* **Exercise objective**
Look for the line that has "Where should I click to: Open" in the material below; please repeat it and every line after it, exactly, up to and including the line that has "This screenshot has height=582, width=1024.", and nothing else.

* **Record set**
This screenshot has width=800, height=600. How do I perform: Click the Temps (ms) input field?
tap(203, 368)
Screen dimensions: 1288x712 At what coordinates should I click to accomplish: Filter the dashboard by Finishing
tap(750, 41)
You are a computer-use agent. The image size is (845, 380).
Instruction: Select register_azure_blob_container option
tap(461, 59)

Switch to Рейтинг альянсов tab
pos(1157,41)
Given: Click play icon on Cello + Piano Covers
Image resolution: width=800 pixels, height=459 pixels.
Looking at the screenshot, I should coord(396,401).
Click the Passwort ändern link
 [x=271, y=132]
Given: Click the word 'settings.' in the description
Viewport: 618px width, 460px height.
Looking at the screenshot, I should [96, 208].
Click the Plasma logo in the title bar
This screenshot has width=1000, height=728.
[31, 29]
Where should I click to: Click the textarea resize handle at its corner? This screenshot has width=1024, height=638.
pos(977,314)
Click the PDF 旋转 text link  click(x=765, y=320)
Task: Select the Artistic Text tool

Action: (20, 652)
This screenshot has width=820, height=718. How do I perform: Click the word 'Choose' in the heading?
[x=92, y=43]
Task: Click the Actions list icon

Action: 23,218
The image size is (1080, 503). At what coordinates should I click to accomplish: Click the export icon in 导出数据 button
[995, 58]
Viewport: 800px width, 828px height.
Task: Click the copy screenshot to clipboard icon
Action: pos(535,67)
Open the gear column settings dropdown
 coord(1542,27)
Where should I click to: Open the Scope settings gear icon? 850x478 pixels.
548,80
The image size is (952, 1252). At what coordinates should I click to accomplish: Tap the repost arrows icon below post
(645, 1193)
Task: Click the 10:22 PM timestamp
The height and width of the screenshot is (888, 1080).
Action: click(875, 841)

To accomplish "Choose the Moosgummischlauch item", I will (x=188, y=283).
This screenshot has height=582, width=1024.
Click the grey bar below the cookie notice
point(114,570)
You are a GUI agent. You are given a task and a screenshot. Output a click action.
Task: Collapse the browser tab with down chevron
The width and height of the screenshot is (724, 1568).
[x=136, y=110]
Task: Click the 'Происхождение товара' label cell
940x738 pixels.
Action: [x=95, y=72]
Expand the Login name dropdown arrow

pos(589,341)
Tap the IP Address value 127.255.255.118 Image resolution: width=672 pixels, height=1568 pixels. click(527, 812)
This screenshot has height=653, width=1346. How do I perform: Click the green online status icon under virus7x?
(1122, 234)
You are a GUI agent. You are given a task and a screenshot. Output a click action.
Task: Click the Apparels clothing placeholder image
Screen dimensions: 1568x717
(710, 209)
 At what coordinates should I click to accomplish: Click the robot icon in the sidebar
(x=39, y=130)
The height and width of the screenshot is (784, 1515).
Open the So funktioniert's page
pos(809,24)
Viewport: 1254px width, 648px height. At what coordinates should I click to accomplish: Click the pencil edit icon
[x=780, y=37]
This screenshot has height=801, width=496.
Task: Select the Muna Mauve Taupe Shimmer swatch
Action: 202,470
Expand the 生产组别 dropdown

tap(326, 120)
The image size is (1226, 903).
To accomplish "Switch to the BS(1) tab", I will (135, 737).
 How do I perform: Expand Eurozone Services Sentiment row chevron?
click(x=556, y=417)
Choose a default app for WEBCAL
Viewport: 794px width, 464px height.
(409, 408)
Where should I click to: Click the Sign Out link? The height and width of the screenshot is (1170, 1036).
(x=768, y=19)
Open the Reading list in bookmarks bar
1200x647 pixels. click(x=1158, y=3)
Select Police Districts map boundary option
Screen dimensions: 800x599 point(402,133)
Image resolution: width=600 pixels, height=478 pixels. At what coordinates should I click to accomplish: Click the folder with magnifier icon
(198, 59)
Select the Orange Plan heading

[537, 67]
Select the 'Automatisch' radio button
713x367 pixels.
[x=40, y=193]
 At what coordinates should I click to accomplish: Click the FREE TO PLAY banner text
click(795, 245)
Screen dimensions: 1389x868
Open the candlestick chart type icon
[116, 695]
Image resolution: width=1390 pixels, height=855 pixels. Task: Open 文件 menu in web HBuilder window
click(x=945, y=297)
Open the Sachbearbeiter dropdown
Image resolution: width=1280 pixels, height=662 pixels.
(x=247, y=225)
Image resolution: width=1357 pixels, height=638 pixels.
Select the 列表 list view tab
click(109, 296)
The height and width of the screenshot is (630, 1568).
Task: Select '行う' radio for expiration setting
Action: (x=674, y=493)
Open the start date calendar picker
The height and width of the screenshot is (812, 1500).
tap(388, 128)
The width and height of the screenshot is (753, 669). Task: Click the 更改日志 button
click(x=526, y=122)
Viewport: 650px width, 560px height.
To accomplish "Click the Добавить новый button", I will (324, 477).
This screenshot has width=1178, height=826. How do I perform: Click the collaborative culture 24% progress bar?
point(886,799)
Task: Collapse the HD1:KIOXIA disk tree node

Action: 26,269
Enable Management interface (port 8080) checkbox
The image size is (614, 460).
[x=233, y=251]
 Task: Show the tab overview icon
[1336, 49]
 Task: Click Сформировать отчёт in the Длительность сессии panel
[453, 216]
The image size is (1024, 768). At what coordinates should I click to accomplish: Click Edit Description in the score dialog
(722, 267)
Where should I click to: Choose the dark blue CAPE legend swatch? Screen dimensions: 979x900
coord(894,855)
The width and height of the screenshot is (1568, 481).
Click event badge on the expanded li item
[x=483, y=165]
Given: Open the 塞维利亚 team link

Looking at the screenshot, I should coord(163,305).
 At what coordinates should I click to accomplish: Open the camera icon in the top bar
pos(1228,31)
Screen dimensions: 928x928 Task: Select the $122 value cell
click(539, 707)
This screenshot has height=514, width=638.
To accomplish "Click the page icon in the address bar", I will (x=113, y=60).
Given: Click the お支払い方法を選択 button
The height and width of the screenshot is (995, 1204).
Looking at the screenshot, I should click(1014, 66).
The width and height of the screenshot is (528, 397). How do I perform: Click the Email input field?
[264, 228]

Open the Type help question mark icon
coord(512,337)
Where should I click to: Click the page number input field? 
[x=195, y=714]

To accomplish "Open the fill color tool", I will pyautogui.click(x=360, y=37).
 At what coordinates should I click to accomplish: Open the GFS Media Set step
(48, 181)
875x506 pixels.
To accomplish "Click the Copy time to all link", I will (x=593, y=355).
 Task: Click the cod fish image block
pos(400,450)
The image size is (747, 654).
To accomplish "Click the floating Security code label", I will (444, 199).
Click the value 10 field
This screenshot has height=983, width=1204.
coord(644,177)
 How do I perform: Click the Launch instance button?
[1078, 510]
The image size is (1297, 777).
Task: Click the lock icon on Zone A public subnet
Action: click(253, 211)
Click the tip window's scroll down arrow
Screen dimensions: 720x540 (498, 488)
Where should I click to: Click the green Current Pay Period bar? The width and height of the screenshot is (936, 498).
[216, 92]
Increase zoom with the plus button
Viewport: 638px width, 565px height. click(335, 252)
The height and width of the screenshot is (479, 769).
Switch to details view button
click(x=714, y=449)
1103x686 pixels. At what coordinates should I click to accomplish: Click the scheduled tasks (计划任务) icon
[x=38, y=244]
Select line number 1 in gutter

* **Answer to the exercise**
Where should I click to: Open the Scope settings gear icon? 850x478 pixels.
548,80
The image size is (952, 1252). At what coordinates should I click to accomplish: Tap the repost arrows icon below post
(645, 1193)
Task: Click the 10:22 PM timestamp
The height and width of the screenshot is (888, 1080).
Action: click(875, 841)

To accomplish "Choose the Moosgummischlauch item", I will (x=188, y=283).
This screenshot has height=582, width=1024.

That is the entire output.